Consortium wins graphene research funding

graphene tube

The University of Liverpool’s Stephenson Institute is part of one of the successful research projects to receive funding to enhance the ‘manufacturability’ of graphene, one of the thinnest, strongest and most conductive materials known.

The consortium between the Universities of Liverpool and Manchester has been awarded a five year, £1.9m grant from the EPSRC, to explore the potential use of graphene within supercapacitors and batteries for energy storage applications.

Graphene has the potential to deliver lucrative technological breakthroughs in areas ranging from electronics to energy generation and telecommunications.

The so-called “super-material” is an atom-thick sheet of carbon molecules, arranged in a honeycomb lattice. It has unmatched electronic and physical properties – it can conduct electricity a million times faster than copper and is more transparent to visible light than any other known conductor. It is also stronger and more stretchable than other conductors.
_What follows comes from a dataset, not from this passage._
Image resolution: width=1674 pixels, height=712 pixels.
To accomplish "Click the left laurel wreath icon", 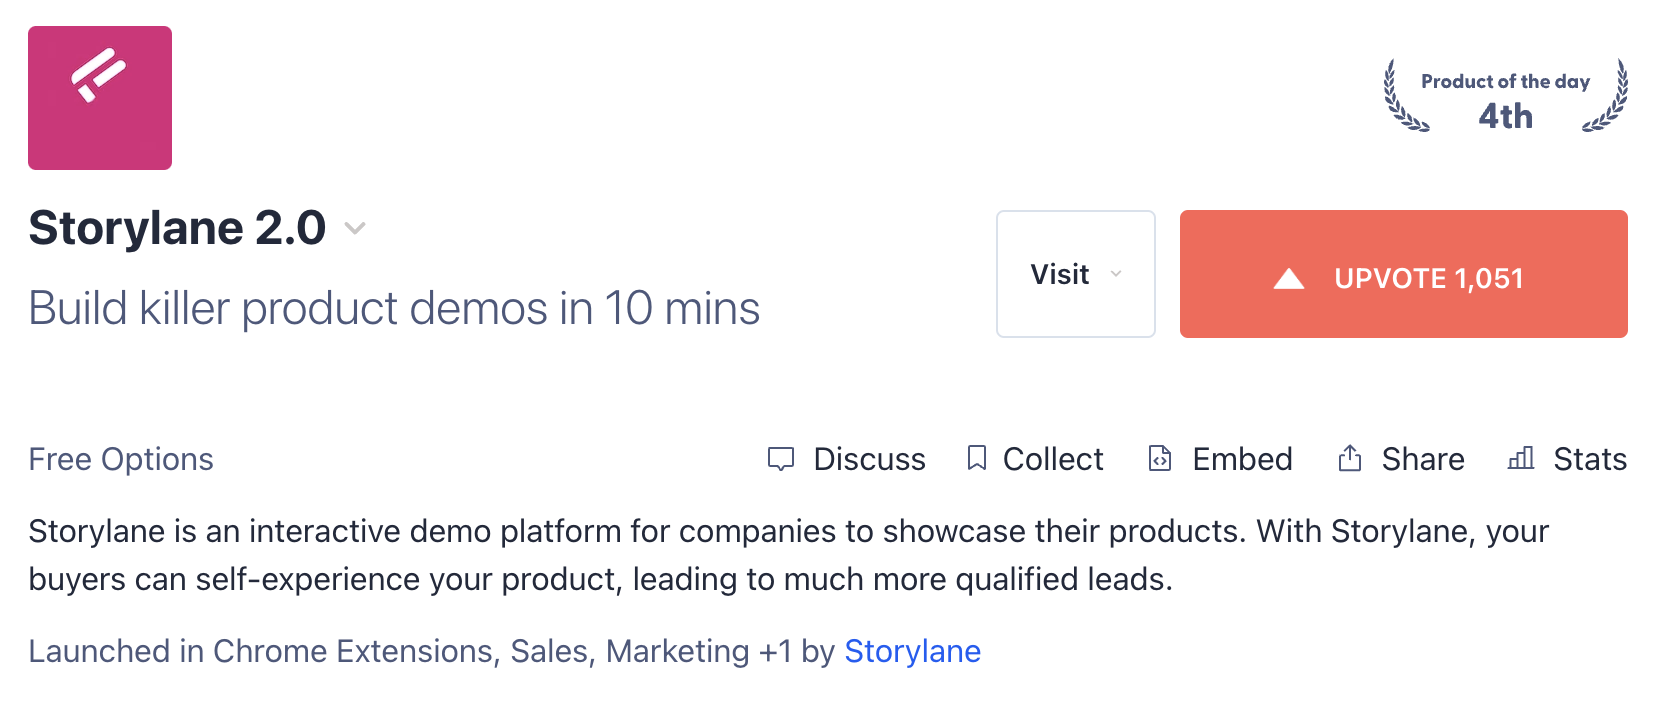I will point(1404,96).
Research at Liverpool will be led by Dr Hardwick from the Department of Chemistry, and will focus on integrating graphene into batteries to improve their working life and power delivery.

Amongst the numerous applications predicted for this material, exploitation in electrochemical energy storage with supercapacitors or batteries ranks as one of the most prominent.

Dr Hardwick, explained: “The phenomenal growth in use of personal electronic devices and the uncertainty and intermittency of renewable supplies in parts of the world that are off-grid, has driven interest and development of electrochemical (battery and supercapacitor based) energy storage.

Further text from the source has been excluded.